Jean-Luc Proutat, responsable des économies de l’OCDE à la direction des études économiques de BNP Paribas
Solenn Poullennec

- L’Agefi : Que retenez-vous de la réunion de la Banque centrale européenne ?

- Jean-Luc Proutat : Trois choses. D’abord et sans surprise, la révision en baisse des prévisions de croissance et d’inflation. En zone euro, la hausse des prix anticipée pour 2015 n’est plus que de 0,7%, ce qui éloigne évidemment la Banque de son objectif officiel (2%) et l’incite à toujours plus de stimulation monétaire. A cet égard, et c’est le deuxième point, ceux qui attendaient un signal fort en faveur d’achats de titres de dette publique (QE) ont pu être déçus. Le président, Mario Draghi a confirmé l’absence d’unanimité du conseil sur ces sujets, et renvoyé à «début 2015» la décision concernant un éventuel renforcement des mesures déjà prises. Le temps pour la BCE d’en évaluer les effets, mais aussi d’intégrer les conséquences de la chute des prix du pétrole. Ce dernier point est jugé plutôt positif. Mais il recèle le risque que le recul de l’inflation se poursuive et pèse, par un effet de «second tour», sur les salaires. Le ralentissement de la hausse des prix des services est, à cet égard, surveillé de très près.

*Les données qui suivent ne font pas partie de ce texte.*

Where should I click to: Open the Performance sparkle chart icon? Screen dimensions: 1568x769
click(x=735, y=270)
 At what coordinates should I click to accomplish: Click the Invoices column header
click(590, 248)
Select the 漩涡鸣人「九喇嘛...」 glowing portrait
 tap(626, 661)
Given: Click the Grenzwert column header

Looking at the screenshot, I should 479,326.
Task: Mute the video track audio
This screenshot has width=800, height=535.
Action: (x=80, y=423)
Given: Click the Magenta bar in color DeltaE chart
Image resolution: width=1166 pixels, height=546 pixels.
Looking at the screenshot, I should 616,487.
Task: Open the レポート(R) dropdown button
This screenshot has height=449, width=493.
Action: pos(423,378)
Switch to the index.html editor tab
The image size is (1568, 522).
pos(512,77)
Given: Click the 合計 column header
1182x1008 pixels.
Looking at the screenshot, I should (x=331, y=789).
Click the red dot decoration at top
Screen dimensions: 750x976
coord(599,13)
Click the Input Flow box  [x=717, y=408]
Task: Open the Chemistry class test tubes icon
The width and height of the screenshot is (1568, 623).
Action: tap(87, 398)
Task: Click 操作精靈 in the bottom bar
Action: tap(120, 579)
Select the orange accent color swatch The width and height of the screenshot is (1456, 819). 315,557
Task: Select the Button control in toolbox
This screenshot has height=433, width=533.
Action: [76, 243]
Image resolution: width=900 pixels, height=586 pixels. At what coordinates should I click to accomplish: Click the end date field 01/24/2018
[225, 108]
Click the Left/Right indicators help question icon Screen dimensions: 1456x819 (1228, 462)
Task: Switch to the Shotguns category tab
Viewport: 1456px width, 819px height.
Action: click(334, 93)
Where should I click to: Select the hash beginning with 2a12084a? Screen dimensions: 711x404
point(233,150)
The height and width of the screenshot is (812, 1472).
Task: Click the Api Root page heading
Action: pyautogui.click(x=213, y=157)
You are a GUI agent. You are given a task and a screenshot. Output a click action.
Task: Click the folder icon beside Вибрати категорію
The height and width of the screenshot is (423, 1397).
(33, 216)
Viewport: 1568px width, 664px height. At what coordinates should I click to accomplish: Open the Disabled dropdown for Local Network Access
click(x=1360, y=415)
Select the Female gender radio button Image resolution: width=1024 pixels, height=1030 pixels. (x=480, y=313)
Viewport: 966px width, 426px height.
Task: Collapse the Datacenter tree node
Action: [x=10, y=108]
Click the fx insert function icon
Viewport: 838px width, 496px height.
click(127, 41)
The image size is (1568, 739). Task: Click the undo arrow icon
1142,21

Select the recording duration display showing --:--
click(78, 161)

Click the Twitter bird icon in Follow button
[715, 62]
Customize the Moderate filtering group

- Pensez-vous que la BCE sera obligée de recourir à un QE souverain ?

- Tout dépendra de l’évolution de la taille du bilan de la BCE mais aussi et surtout de la réponse du crédit. Or, concernant les opérations de prêts ciblées à long terme (TLTRO), Mario Draghi a souligné un point fondamental : elles permettent, au-delà des montants engagés, d’allonger la maturité des ressources dont disposent les banques pour prêter, ce qui peut avoir des effets très positifs. Reste une demande atone. Mais, concernant celle-ci, les enquêtes sont plutôt encourageantes.